Learn more → 10 Best SailPoint Alternatives (Rated by User Reviews) - ConductorOne
SaaSOps & IT automation platforms
If your priority is automating the day-to-day work of IT, things like onboarding, offboarding, and license cleanup, these platforms are built for that. They’re less focused on deep identity governance and more on keeping IT operations running smoothly with less manual effort.
4. BetterCloud
BetterCloud is a SaaS management platform that connects to your cloud applications via APIs to handle onboarding, offboarding, and everything in between.
The platform integrates with HRIS systems, identity providers, and ITSM tools, and offers a no-code workflow builder for teams that don’t want to rely on custom scripts.
Key features
- No-code workflow automation: BetterCloud lets you build complex workflows with a drag-and-drop builder. Onboarding, offboarding, and mid-lifecycle changes can all run automatically based on triggers from your HRIS or identity provider.
- SaaS spend optimization: The platform tracks license usage across your stack, flags underused subscriptions, and helps you reclaim licenses before renewal.
- Deep Google Workspace integration: If your organization runs on Google Workspace, BetterCloud gives you more control than the native admin console. You get more actionable insights into user activity, more flexible permission settings, and tighter security configs.
Limitations
- No audit support for Google Drives: If your team uses Google Shared Drives for collaboration, you won’t be able to audit them through BetterCloud. That’s a notable gap for organizations that depend on shared storage. ** ** [Read Full G2 Review]

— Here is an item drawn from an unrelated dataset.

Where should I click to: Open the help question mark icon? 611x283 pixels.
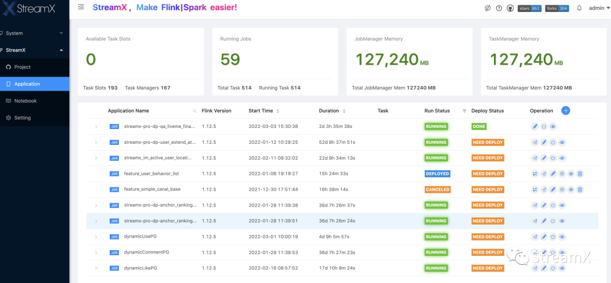tap(499, 8)
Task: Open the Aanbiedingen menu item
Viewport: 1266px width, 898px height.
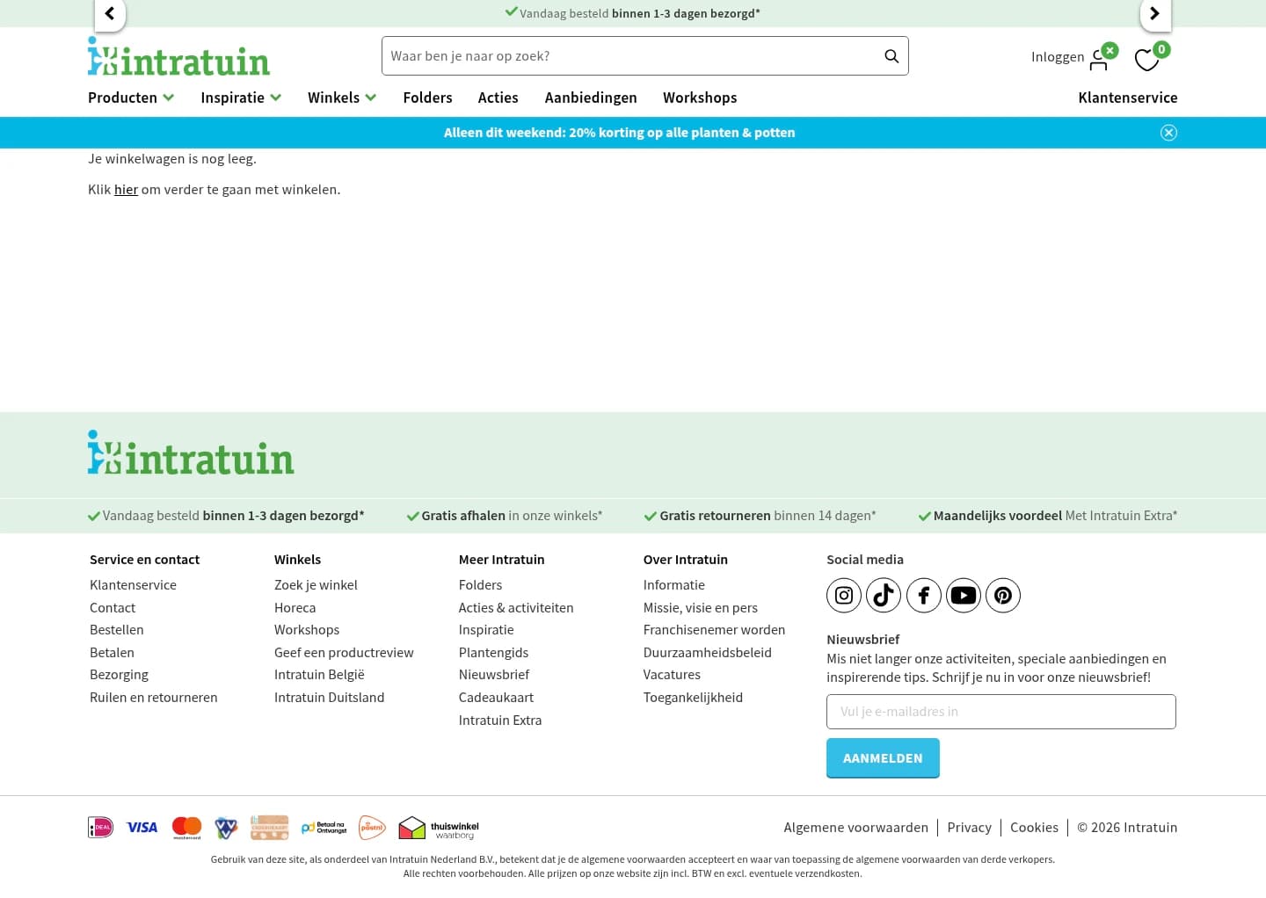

- Email signature limit: There’s a 50-user limit on email signatures, and no option to apply rules at the group level. It brings unnecessary overhead if you need consistency across a bigger team. [Read Full G2 Review]
- Pay-per-integration pricing model: Each app connection comes with an extra cost, which can get expensive if you have a broad SaaS stack. [Read Full G2 Review]
Pricing
Like most platforms in this category, BetterCloud keeps its pricing behind a “get a quote” wall. The platform has three tiers:
- Discover+Platform for SaaS discovery, cost savings, and tracking
- Manage+Platform for automating onboarding and offboarding
- Secure+Platform for cloud file governance and DLP
Based on third-party data, expect somewhere in the $3 to $10 per user per month range. You can also try the Spend Optimization and File Governance modules for free before you commit.
5. Torii
Torii is a SaaS management tool that combines app discovery, spend optimization, and workflow automation into a single system for IT, finance, and security teams.
The platform connects to identity providers, finance tools, and browser extensions to build a real-time inventory of every application in your environment.
Key features
- AI-powered application discovery: Torii runs in the background and finds apps you didn’t know existed. It pulls data from browser extensions, SSO logs, and finance tools to build complete visibility of your stack.
- No-code workflow automation: Workflows are visual and don’t need code. You can set up branching logic, connect to real-time events, and route approvals through Slack.
- Automated lifecycle management: When employees join, change roles, or leave, Torii picks up the signal from your HRIS or IdP and triggers the right workflow automatically.
Limitations
- Integration coverage has gaps: Some reviewers want more integrations with additional platforms. Depending on your stack, you might find that certain tools aren’t supported yet. [Read Full G2 Review]
- Usage tracking is unreliable: The “last used” data leans on Okta session info, which isn’t the same as actual in-app activity. Someone can authenticate without really using the app, or use it without going through SSO every time. [Read Full G2 Review]
- AI features can be inconsistent: AI-powered features can be hit or miss. When they don’t work, you’re back to entering data by hand. [Read Full G2 Review]
Pricing
Torii doesn’t list pricing on its website. We checked their official pricing page, and both solutions (Identity Governance & Administration and SaaS Management Platform) require a custom quote.
SaaS spend & asset management platforms (SMP)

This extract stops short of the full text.